Venerdì 13 Novembre 2009

Treni, 10 corse in meno
per i pendolari comaschi

COMO «I collegamenti giornalieri passano da nove a sette coppie tra Zurigo e Milano». Inoltre, «le tre coppie di collegamenti veloci tra Bellinzona e Milano non ci saranno più». Tradotto: dieci corse in meno da e per Milano a disposizione dei comaschi, rimpiazzate solo in tre casi da treni regionali. Sotto l’albero di Natale i pendolari troveranno un saldo negativo di sette corse, ufficializzato ieri da un comunicato delle Ferrovie svizzere: «Con il nuovo orario invernale, nel traffico internazionale verso l’Italia si registra una diminuzione dei collegamenti giornalieri diretti tra Zurigo e Milano», a causa della «mancata introduzione dei nuovi treni Etr 610». Ma il motivo principale dei tagli è la sparizione della società Cisalpino, che finanziava 6 convogli veloci lungo la tratta Bellinzona-Milano, ora destinati a sparire. Il nuovo orario scatterà esattamente tra un mese (il 13 dicembre) ed è stato peraltro presentato ieri dalla Regione, che ha convocato i tavoli territoriali.
Al mattino, i pendolari comaschi avranno una corsa in meno per Milano Centrale (sparisce quella delle 6.59 con arrivo alle 7.50) e il quadro muterà notevolmente: l’unica buona notizia riguarda il treno delle 6.35, che non arriverà più a Lambrate ma a Centrale (alle 7.15). Per il resto, va annotato lo spostamento alle 6.53 del regionale delle 6.48 (capolinea sempre a Garibaldi) e soprattutto l’abolizione del Cisalpino delle 9.16 (con arrivo in Centrale alle 9.50), sostituito da un treno regionale che parte molto prima (8.53) e arriva tre minuti dopo (9.53, per di più a Garibaldi), poiché fermerà in tutte le stazioni. Spariranno e non verranno sostituiti, inoltre, il Cisalpino delle 15.11 e quello delle 19.11.
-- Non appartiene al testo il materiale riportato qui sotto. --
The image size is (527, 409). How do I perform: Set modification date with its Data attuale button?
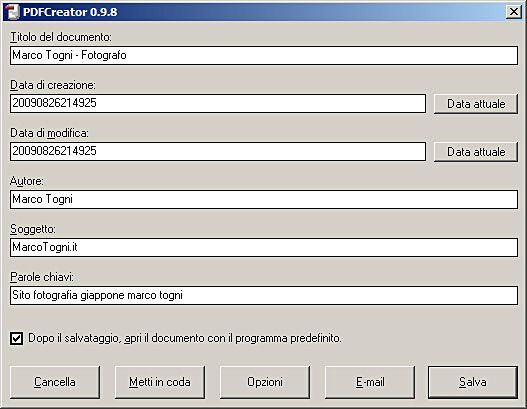tap(476, 152)
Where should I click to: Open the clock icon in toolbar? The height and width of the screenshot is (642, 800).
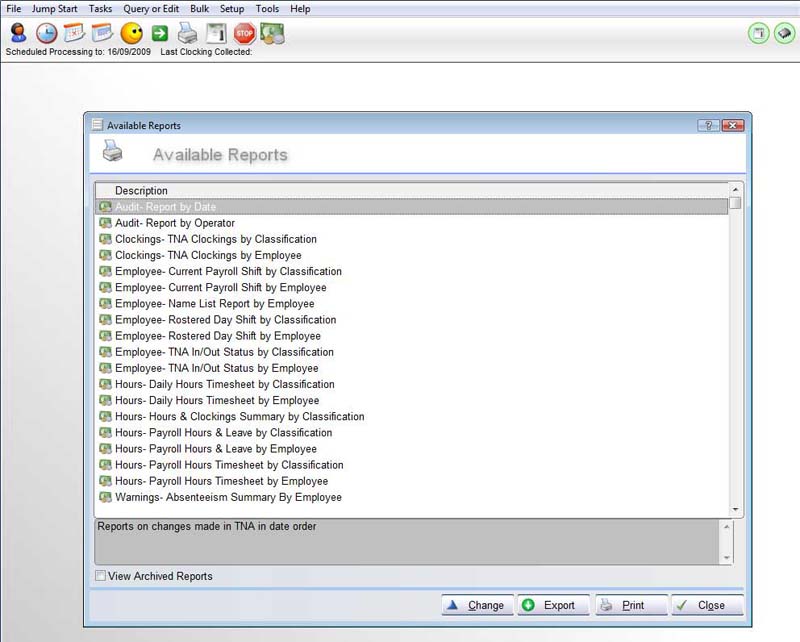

Meno treni anche per il rientro da Milano a Como. Sono ben tre le corse cancellate, tutte da Centrale: quella delle 17.35 (ideale per i pendolari), quella delle 20.10 (molto utilizzata) e quella delle 21.10. Di fatto, l’ultimo treno da Centrale per Como partirà alle 19.10, poi sarà obbligatorio spostarsi a Porta Garibaldi. Abolita anche la corsa delle 8 del mattino da Centrale per Como San Giovanni. L’assessore provinciale ai trasporti Patrizio Tambini ha incontrato i pendolari e commenta: «Siamo riusciti per lo meno a limitare i danni e ad evitare situazioni tragiche. Al mattino resteranno in funzione tutti i treni più utilizzati».